I walk to the stairwell maybe twenty feet away on legs that quake. I take the stairs slowly. Then I run up. I stop at the fifth-floor door, praying that he saw me. Even harder that he didn’t.
My pulse roars between my ears, and louder as the silence settles around me. None of the doors open. I take the stairs two at a time to the tenth floor and look down between the rails.
My eyes are hot. I can smell the putty smell of that stairwell on that day.
“You’re not in trouble. I just want to have a brief word with your father.”
By the time I lie down on my hotel bed, my body’s numb and heavy. I take off my clothes, put on a robe, and wander onto my deck.
What did you think would happen, Luke?
I look over the rail…nudge some snow off with my finger. Watch it fall.
I keep the shared location on all night, but put the phone between two hardbacks on the bookshelf. So I can’t see his reply. If there is one.
The next morning, I get a new phone—and a new number.
Part III
One
June 1, 2001
Luke
“Oh merciful Father in Heaven. We are gathered here today to minister to your child, Luke Gabriel McDowell. Please lift up your holy messenger. Sharpen his focus and open his mind to the truth of what it means to serve you as our great God. Help your humble servants, myself and Mr. Jay Barlean, to serve as conduits for your great Word and fulfill our promise to his father that we mentor Luke on his route to become a warrior for the faith. Until the hour he is ordained formally into your ministry, we know that his heart and mind are permeable. We know we can overcome t
emptations. We know we can conquer earthly desires for a taste of your glory. Help us overcome, Lord. Let this be a time of healing and refinement for our young friend Luke. In Christ’s name. Say it with me, men. Amen.”
I open my eyes and see the pink sunset between the evergreens around my family’s cabin at Lake Tahoe. Everything is lush and green. Nearby, I hear splashing—probably the kids I know from fourteen summers spent here cannonballing into the lake that forms our collective backyard. I inhale. Something good. Maybe Mrs. Ghiglione’s prosciutto.
I think of eating it around their table beside Peter Ghiglione last summer, and when I try to breathe again, it’s like my lungs are locked up. My head spins a little as I try two times to suck back air and finally get some.
Seth O’Grady, who just offered the prayer, puts his hand on my back. Jay Barlean pushes the screen door open.
“Let’s go inside and get started, guys. I think with any luck, we can get through all the steps by Sunday morning.”
“You know, Luke—we did this last summer with another warrior. We’ve kept in close contact, and that boy’s been temptation-free.”

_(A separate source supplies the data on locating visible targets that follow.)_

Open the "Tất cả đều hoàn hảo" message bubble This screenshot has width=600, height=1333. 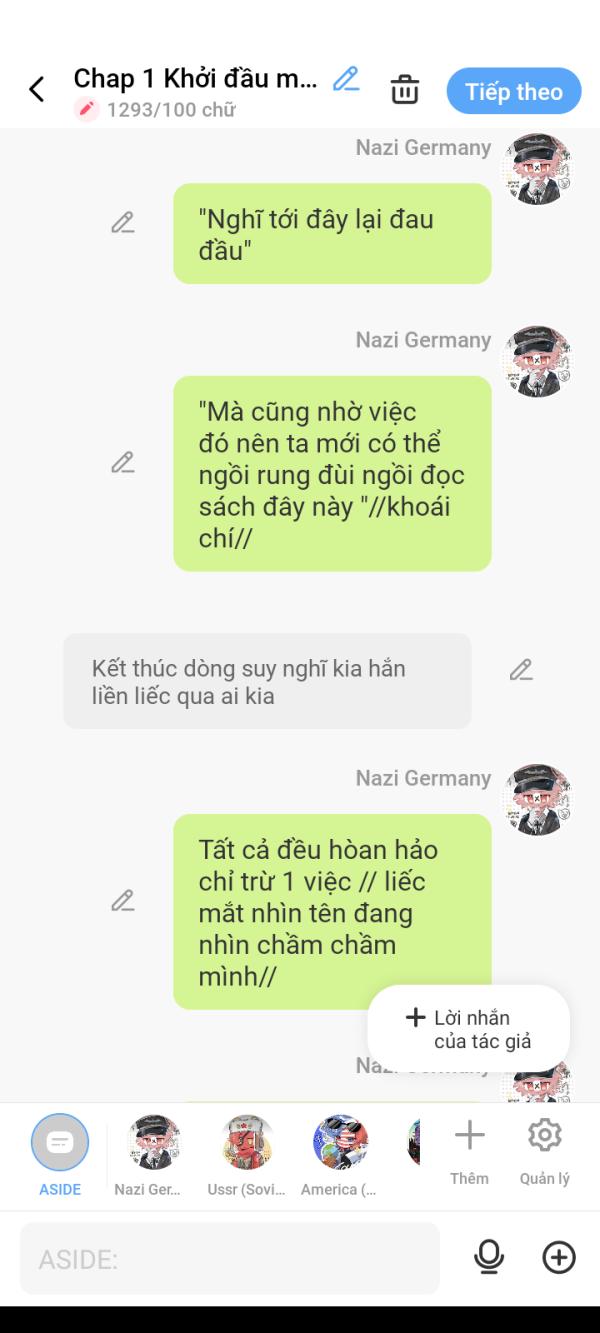point(332,912)
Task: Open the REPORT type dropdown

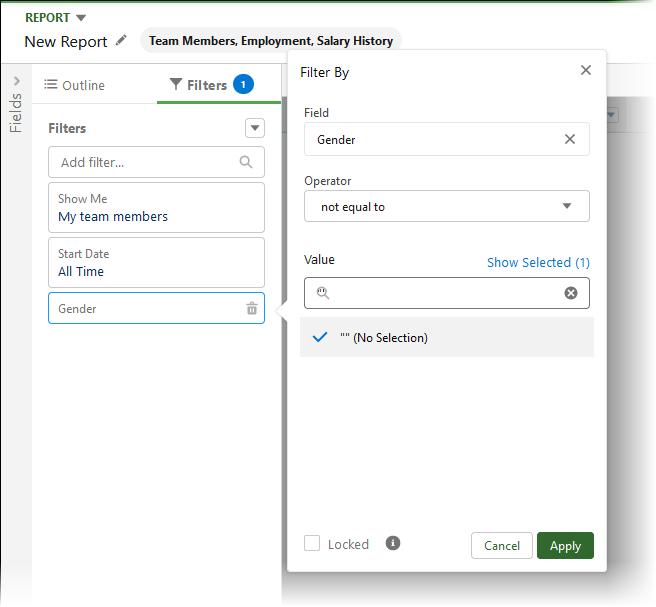Action: 81,18
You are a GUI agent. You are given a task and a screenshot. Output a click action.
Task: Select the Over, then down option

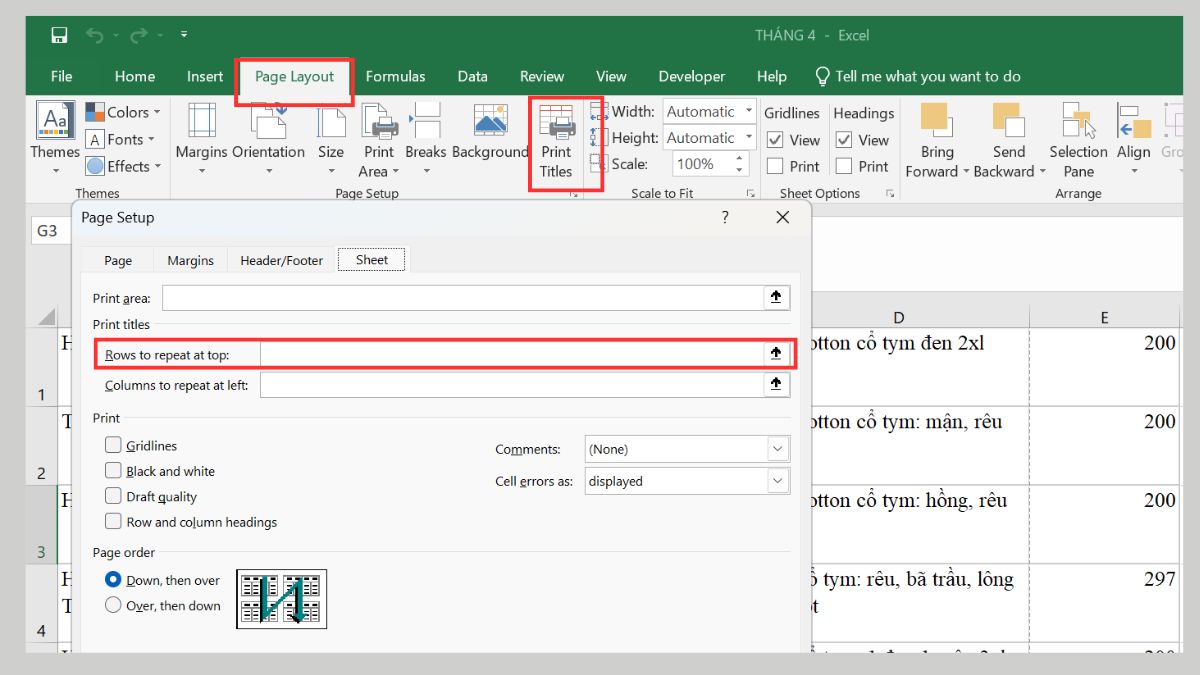(x=113, y=605)
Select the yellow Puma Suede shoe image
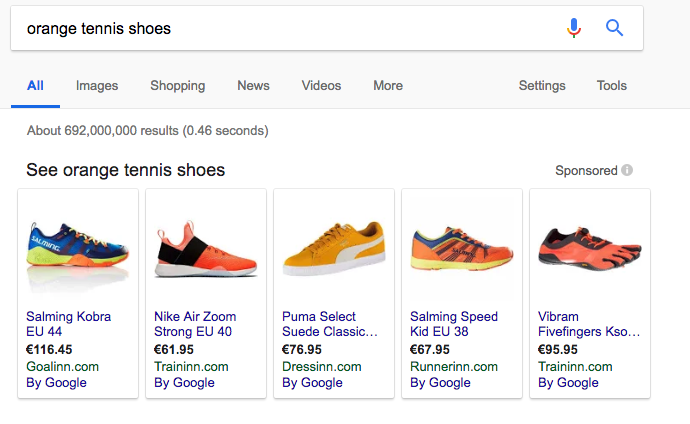Screen dimensions: 690x424 pos(333,249)
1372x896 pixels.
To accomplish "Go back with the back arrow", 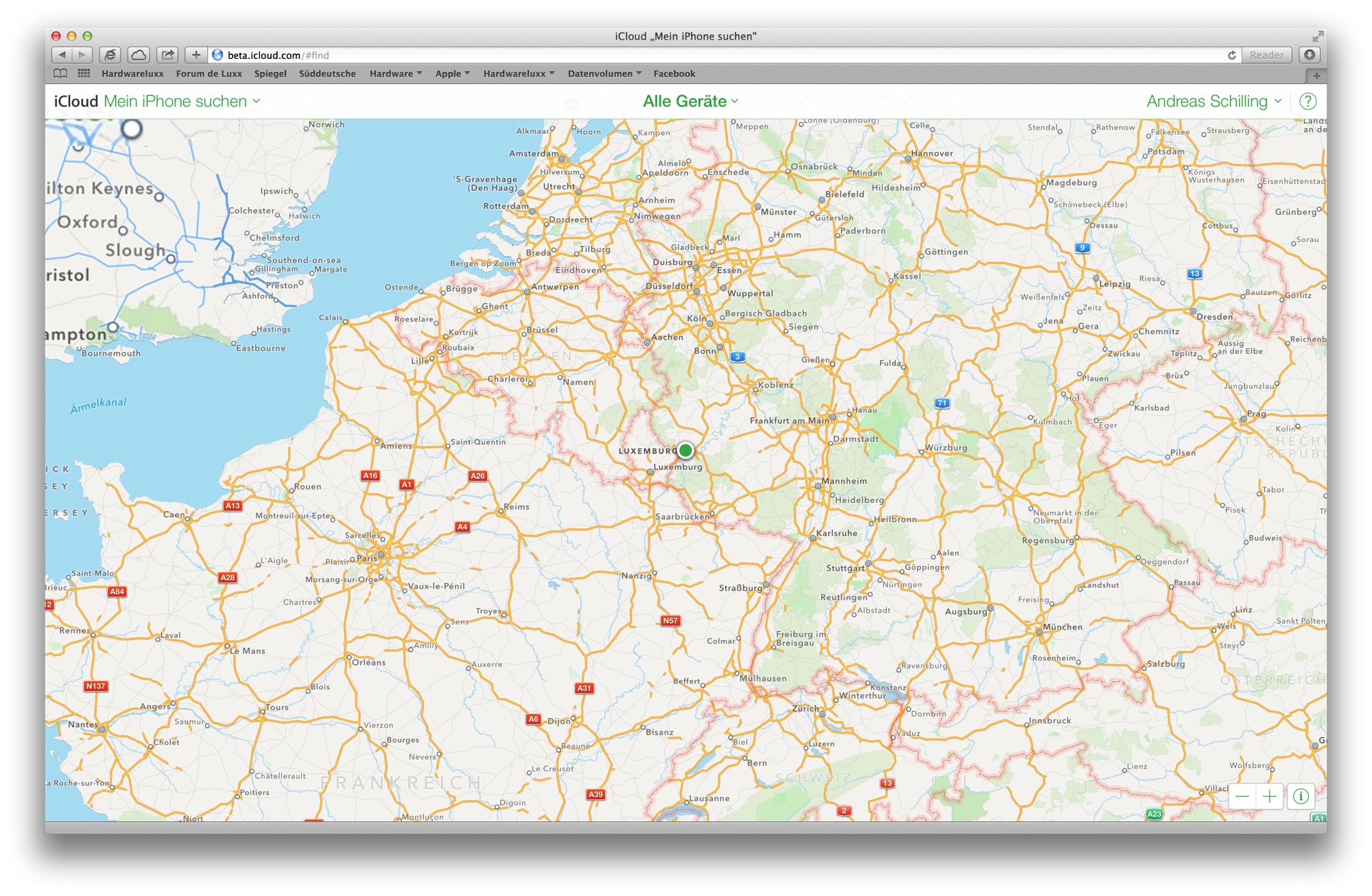I will 62,55.
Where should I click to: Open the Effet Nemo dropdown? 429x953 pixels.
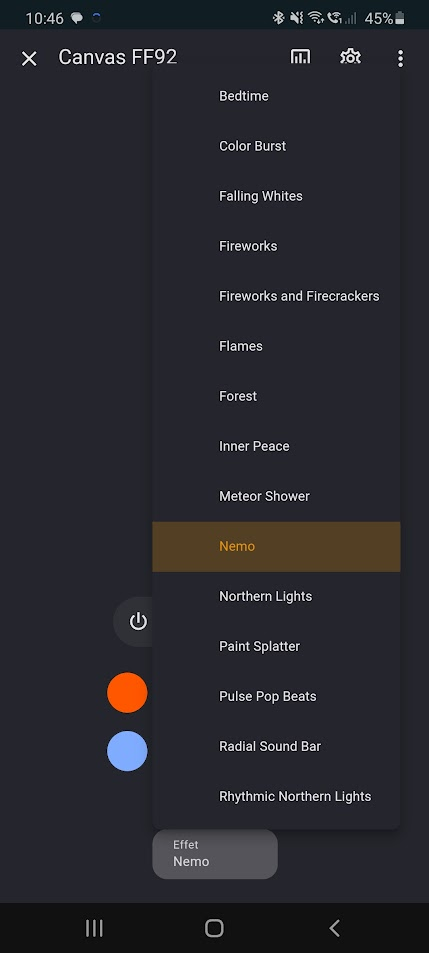[x=214, y=853]
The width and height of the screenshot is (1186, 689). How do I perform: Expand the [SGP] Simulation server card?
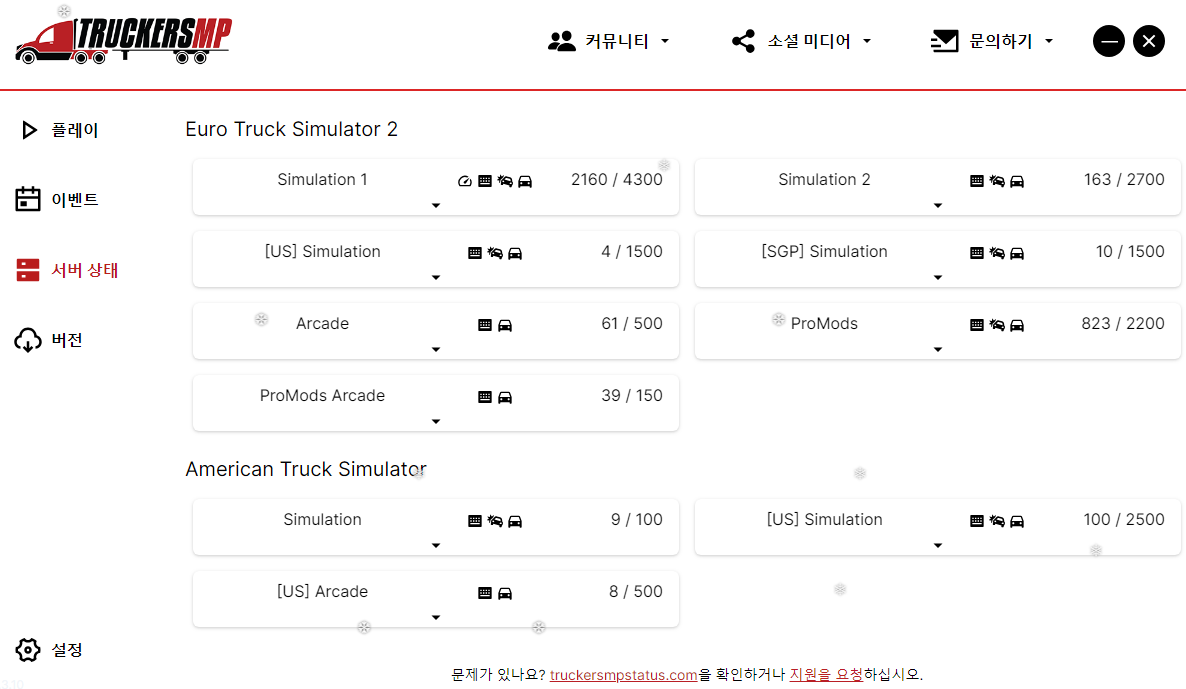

I think of Josh Deegan and Dave Moore and Bobby Knightson—all the boys like me at Evermore. I wonder who. For months after, I think of Josh or Dave or Bobby in my mouth as I beat my erection.
Two
January 2019
Luke
Bernard arrives at six sharp. No surprise…and yet it feels like one. I feel like a stranger standing in my foyer, wearing my dark jeans/dark blazer/pale pink dress shirt combo. Like an imposter holding my phone, chewing my favorite Eclipse gum. It’s Tuesday night, the night I almost always do a business dinner. That’s where the black Escalade parked by my front walk will take me: down to the Mission District for dinner.
It’s no big deal.
I take a second to voice text my scheduler before I open the front door. I have a doctor’s appointment tomorrow, but it will have to be bumped back. The chief foreman on the lower school expansion needs to brief me on some unexpected overages, and there’s no other spec of time except the hour when I should be getting my flu vaccine.